Parkinson’s disease is a progressive disorder caused by nerve cell degeneration in the substantia nigra, a region of the brain that controls movement. These nerve cells die or become impaired, losing their ability to produce an important chemical called dopamine. According to research, symptoms of Parkinson’s disease develop in patients who have an 80% or greater loss of dopamine-producing cells in the substantia nigra.
During Parkinson’s disease, a very specific type of cell dies deep within the human brain. For the first time, researchers separated large numbers of human brain cells in the substantia nigra into ten distinct types. The team reports in Nature Neuroscience that only one is especially vulnerable in Parkinson’s disease. The result could lead to a clearer view of how Parkinson’s takes hold, and perhaps even ways to stop it.
According to neuroscientist Raj Awatramani of Northwestern University Feinberg School of Medicine in Chicago, the new study “gets right to the heart of the matter. The strength of this paper,” says Awatramani, who was not involved in the study, is identifying brain cells that appear to be especially vulnerable to the devastating disease.
If a particular subtype is more vulnerable in Parkinson’s disease, maybe that’s the one we should be trying to replace. With a relatively small number of people, we were able to get some pretty interesting insights; I think we’ll learn a lot when we get to a larger number of people with other types of diseases.Raj Awatramani
Parkinson’s disease robs people of their ability to move smoothly, leaving them with balance issues, tremors, and rigidity. Parkinson’s disease is estimated to affect nearly 1 million people in the United States. For decades, scientists have known that these symptoms are caused by the death of nerve cells in the substantia nigra. Neurons there, among other things, produce dopamine, a chemical signal involved in movement. But those dopamine-making neurons are not all equally vulnerable in Parkinson’s, it turns out.

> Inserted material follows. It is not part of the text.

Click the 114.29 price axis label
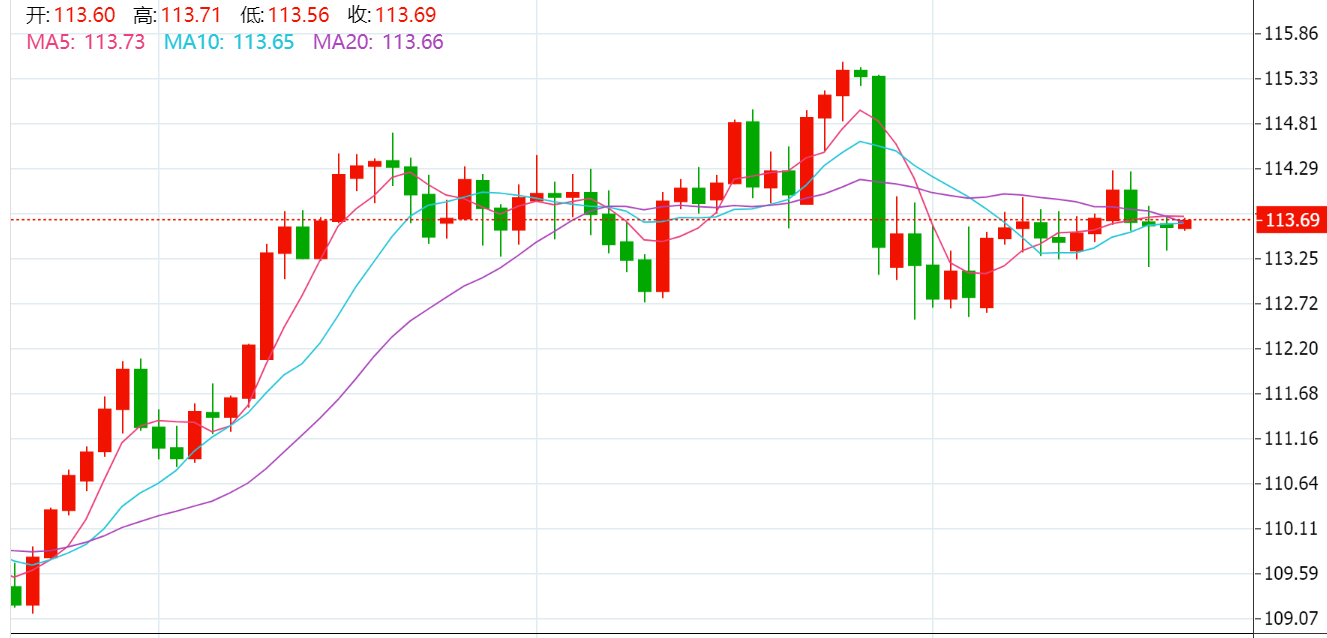[1291, 169]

“This seemed like an opportunity to … really clarify which kinds of cells are actually dying in Parkinson’s disease,” says Evan Macosko, a psychiatrist and neuroscientist at Massachusetts General Hospital in Boston and the Broad Institute of MIT and Harvard.
The difficult part was that dopamine-producing neurons in the substantia nigra are uncommon. “We couldn’t survey enough of [the cells] to really get an answer,” Macosko says of postmortem brain samples. However, Abdulraouf Abdulraouf, a researcher in Macosko’s laboratory, led experiments that sorted these cells, figuring out a way to selectively pull the nuclei of the cells out from the rest of the cells in the substantia nigra. This enrichment resulted in an abundance of nuclei to study.
The researchers further classified dopamine-producing cells in the substantia nigra into ten distinct groups by studying over 15,000 nuclei from the brains of eight previously healthy people. Each of these cell groups was defined by a specific brain location as well as active gene combinations.
When the researchers examined substantia nigra neurons in the brains of people who died from Parkinson’s disease or the related Lewy body dementia, they noticed something unusual: one of these ten cell types was drastically reduced.
Tushar Kamath and colleagues discovered that these missing neurons were identified by their location in the lower part of the substantia nigra and an active AGTR1 gene. According to Macosko, that gene was thought to simply serve as a good way to identify these cells; researchers do not know whether the gene plays a role in the fate of these dopamine-producing cells in humans.
The new discovery suggests potential treatments for the debilitating diseases. Scientists have been eager to replace the missing dopamine-producing neurons in Parkinson’s patients’ brains. According to Awatramani, the new study shows what those cells would need to look like. “If a particular subtype is more vulnerable in Parkinson’s disease, maybe that’s the one we should be trying to replace,” he says.
Indeed, Macosko claims that stem cell researchers have already made contact, eager to create these specific cells. “We hope this serves as a starting point,” Macosko says.
A small number of human brains were used in the new study. Macosko and his colleagues hope to study more brains and brain parts in the future. “With a relatively small number of people, we were able to get some pretty interesting insights,” he says. “I think we’ll learn a lot when we get to a larger number of people with other types of diseases.”